Beberapa fund manager kelas kakap dunia mengarahkan teropong ke surat utang RI di antara obligasi emerging market lain, menimbang yield yang menarik dan penguatan mata uang yang diprediksi bisa semakin stabil ketika The Fed memulai pivot.
Saat ini, selisih imbal hasil investasi SBN dengan US Treasury melebar jadi 280 bps. Pemodal asing terus menambah pembelian surat utang terbitan pemerintah hingga kini penguasaannya telah mencapai Rp851,74 triliun per 2 September.
Salah satu fund manager besar dunia, BlackRock, yang mengelola dana puluhan triliun dolar AS, sudah bersiap memanfaatkan volatilitas pasar yang terjadi pada September untuk memborong aset di pasar negara berkembang, terutama surat utang alias obligasi.
Surat utang terbitan Filipina dan Indonesia, menjadi favorit perusahaan pengelola aset ini terutama untuk tenor menengah dan panjang, seiring dengan ruang yang makin luas bagi bank sentral di dua negara itu untuk melonggarkan kebijakan moneternya.
"Ini adalah masa keemasan, golden age, bagi aset-aset fixed income di Asia khususnya di emerging market-nya.

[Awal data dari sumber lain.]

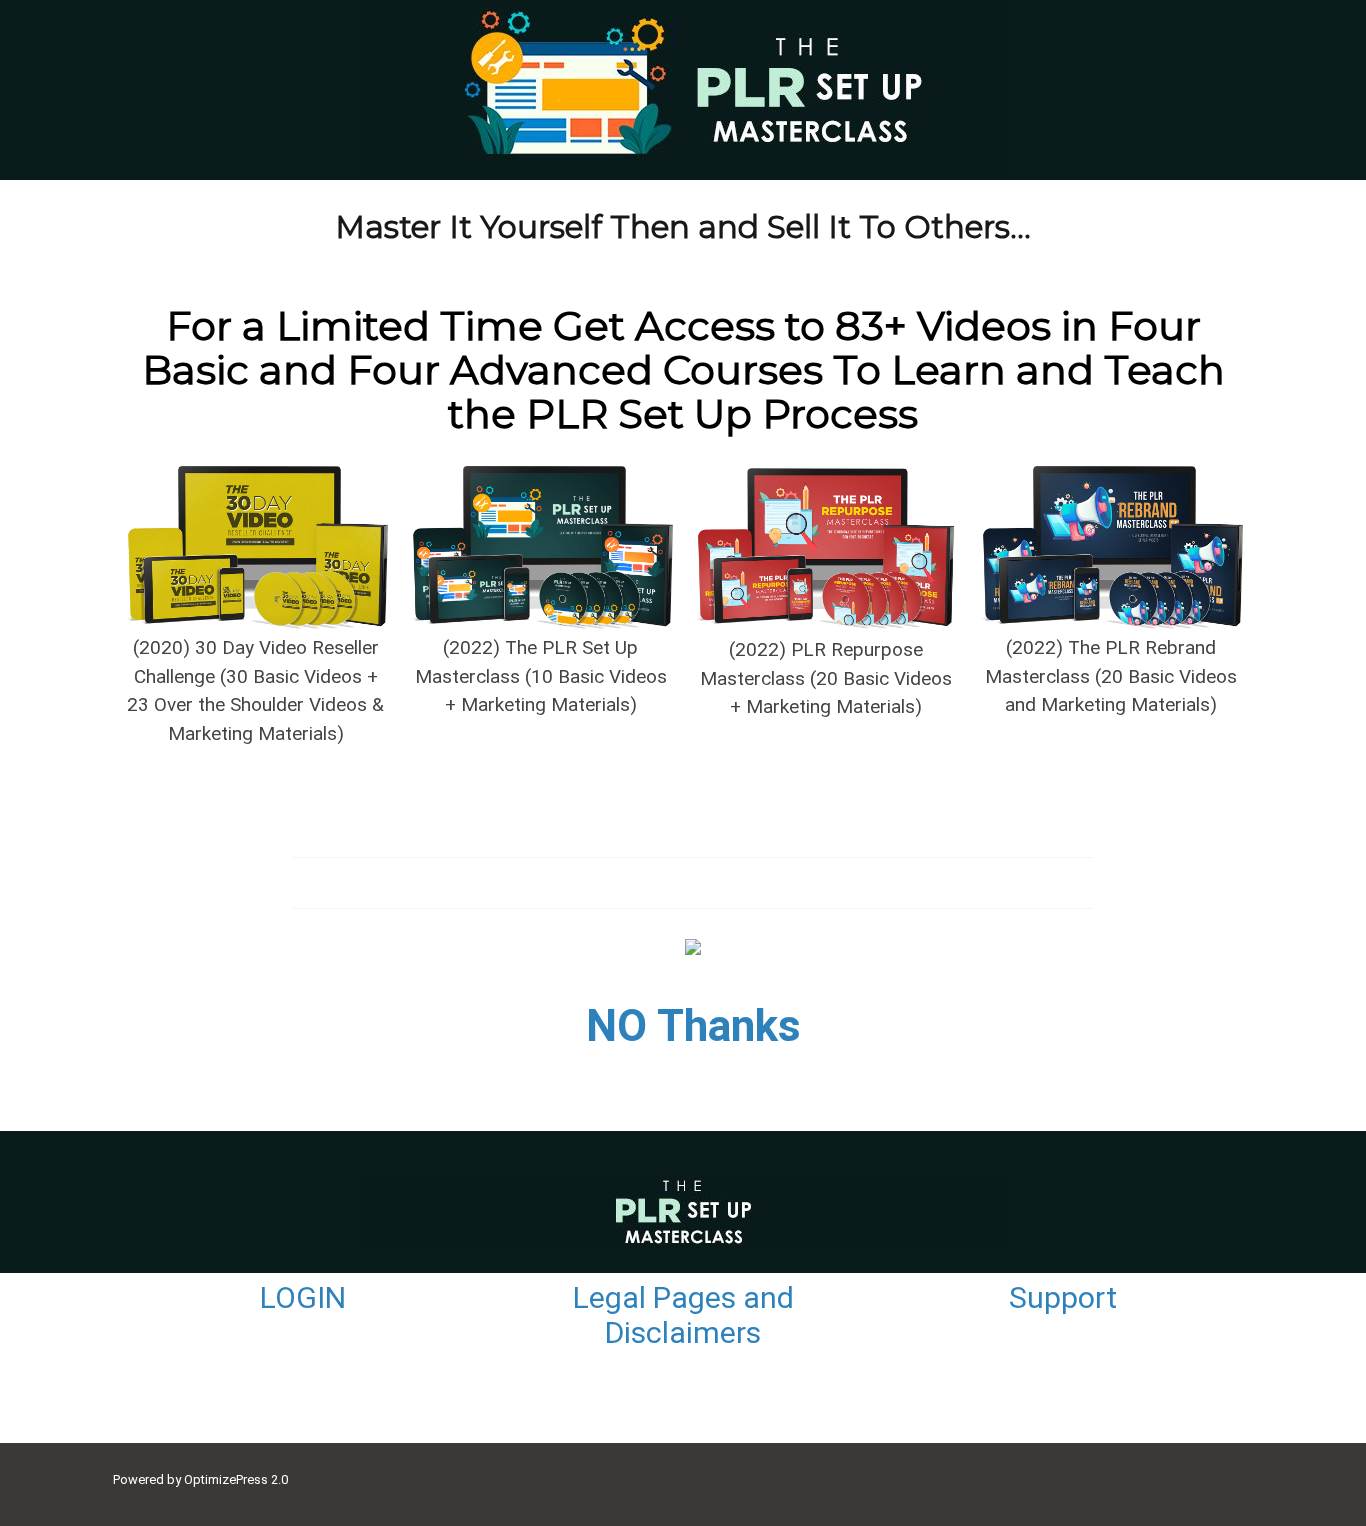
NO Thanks (693, 1026)
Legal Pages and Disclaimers (683, 1314)
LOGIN (303, 1297)
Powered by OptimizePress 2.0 (200, 1479)
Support (1063, 1297)
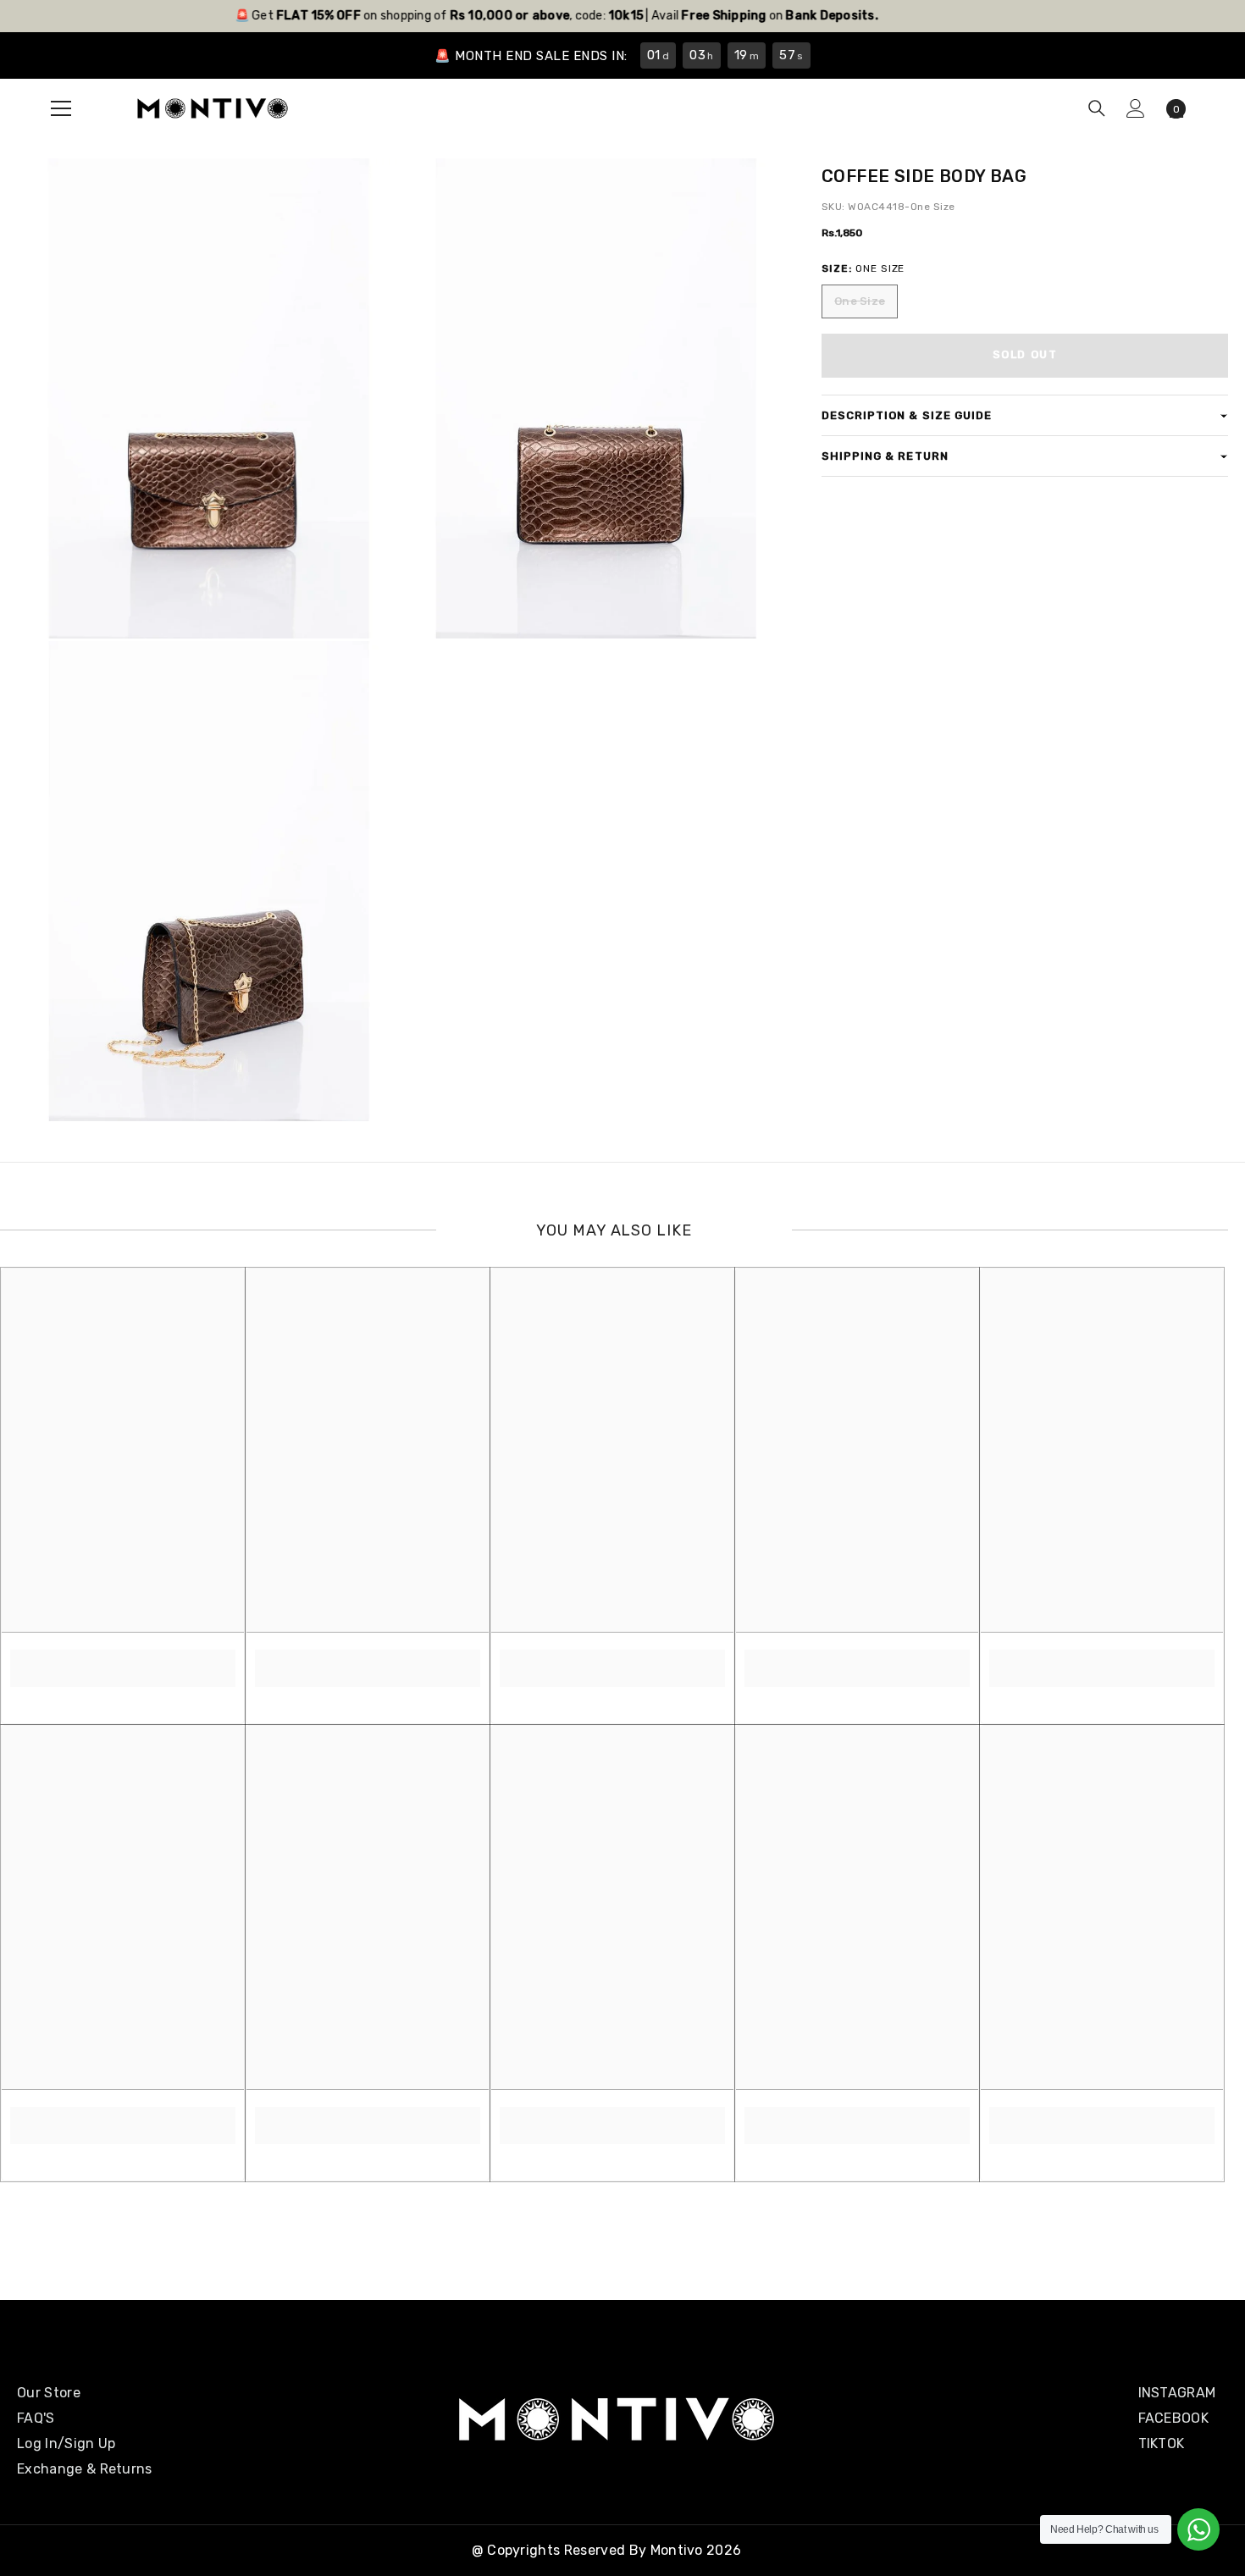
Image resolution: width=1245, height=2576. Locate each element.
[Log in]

Saya pikir akan menjadi hal yang tepat untuk menambah sedikit lagi durasi jika terjadi volatilitas," kata Neeraj Seth, Head of Asian Fixed Income BlackRock di Singapura, seperti dilansir oleh Bloomberg.
Ia menilai, pasar Asia relatif lebih terlindungi dari volatilitas terkait pelaksanaan Pemilu AS pada November nanti.